How do you know that you know what you know?
What does it mean to prove knowledge to yourself and why that's important
February 25, 2026
For the last couple hundred years, the typical answer to this question was roughly the same.
The most obvious option was school. A combination of grades, exams, and degrees was a pretty good metric for how well you knew a certain topic. Not perfect, but for the most part it was good enough. A similar best option was a person's resume (or today their LinkedIn). Metrics like X years of experience and referrals were also good enough. Then somewhat recently, for edge cases not covered by school like tech builders and content creators, a personal portfolio of successful projects could tell a useful story of agency, ambition, and aptitude.
As silicon-based intelligence continues to rapidly grow in ability and adoption, these common proofs of knowledge will no longer work.
AI driven friction is already fairly common today. One simple example is Cluely and job applicants using AI at every step of the interview process, even live coding assessments. Another is the decline in CS major hire-ability as most students just use ChatGPT for all their assignments and don't actually learn anything.
These are top of mind examples for me, but my point is that you could find 20 more in any context. This is only going to get worse.
The obvious solution is to play the cat and mouse game and build better anti-cheat software for standardized tests, job interviews, etc. Basically making these existing knowledge proofs better. This is a pointless game in the age of abundant intelligence. And by playing this game people will not learn effectively. My main argument is that we should instead build to support learning in the age of AI.
In asking "how do you know that you know what you know?" there are two different questions depending on the interpretation of the first "you". If "you" an evaluator (employer, teacher, etc), then you're asking "how do we prove knowledge"? If "you" is oneself, then you're asking "how do I know that I know something?
Up until now, the distinction wasn't really important. The questions were logically equivalent. A result in one would explain the other. But today, if an evaluator is easily cheated, how do you actually know that you know something?
At first, to think this is a question people actually care about comes off as a bit of overly optimistic thinking. If GPT-5.2 is PhD level in most subjects do we really expect people to try even harder to learn things? Especially if there is no actual test for them to take, and they are doing it for themselves?
Yes. The more people get job displaced by AI, and have time to care about things they are interested in, more and more people will want to learn things. This behavior is probably somewhat rare today. But I fully agree with Karpathy when he says that people will eventually treat learning like the do going to the gym today.
If you can agree with that, then you understand why a way to prove to yourself that you know something is going to be super useful.
Now the question is what does that look like?

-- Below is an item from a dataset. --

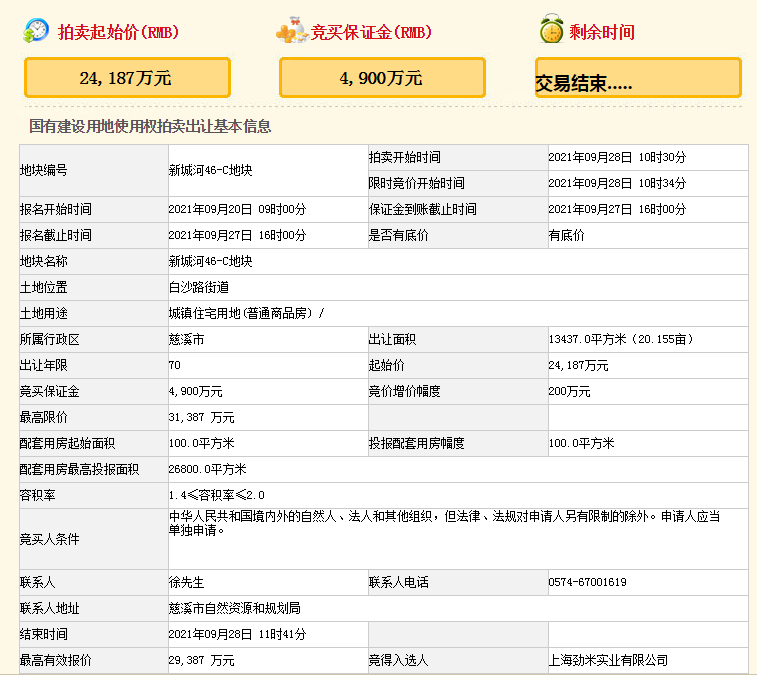Click the alarm clock icon beside 剩余时间
Screen dimensions: 757x676
coord(551,31)
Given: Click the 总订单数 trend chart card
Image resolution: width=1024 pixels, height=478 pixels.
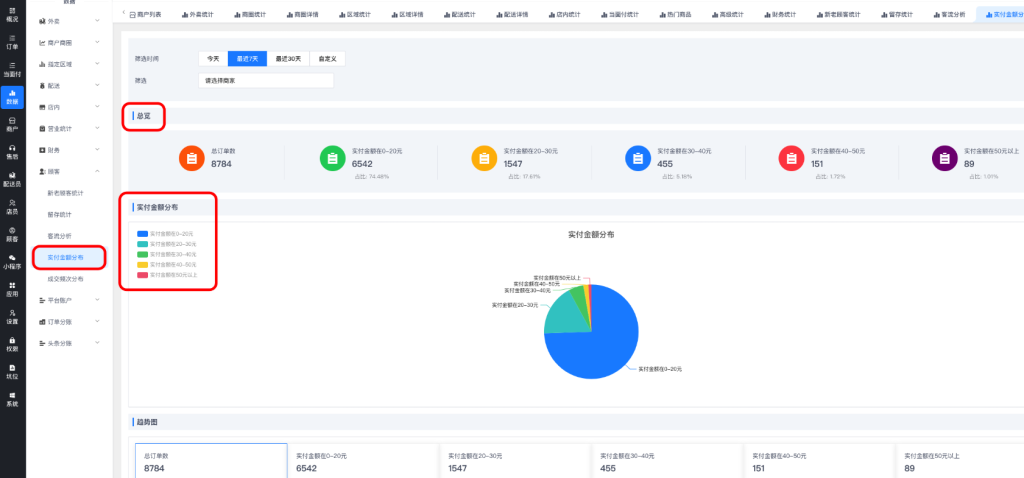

If everyone in the world had a personal tutor in the things they cared about that would probably solve this. So the next best thing is to expect frontier LLMs to act as personal tutors and solve this. As of today this obviously is not even close to working.
What I do think is possible is a system that basically automates the process of teaching a topic. Much like the Feynman technique that is very popular. But to get feedback for yourself, ideally you could trust an AI system to evaluate how well you can teach something.
More specifically how to build this is something I'm curious about.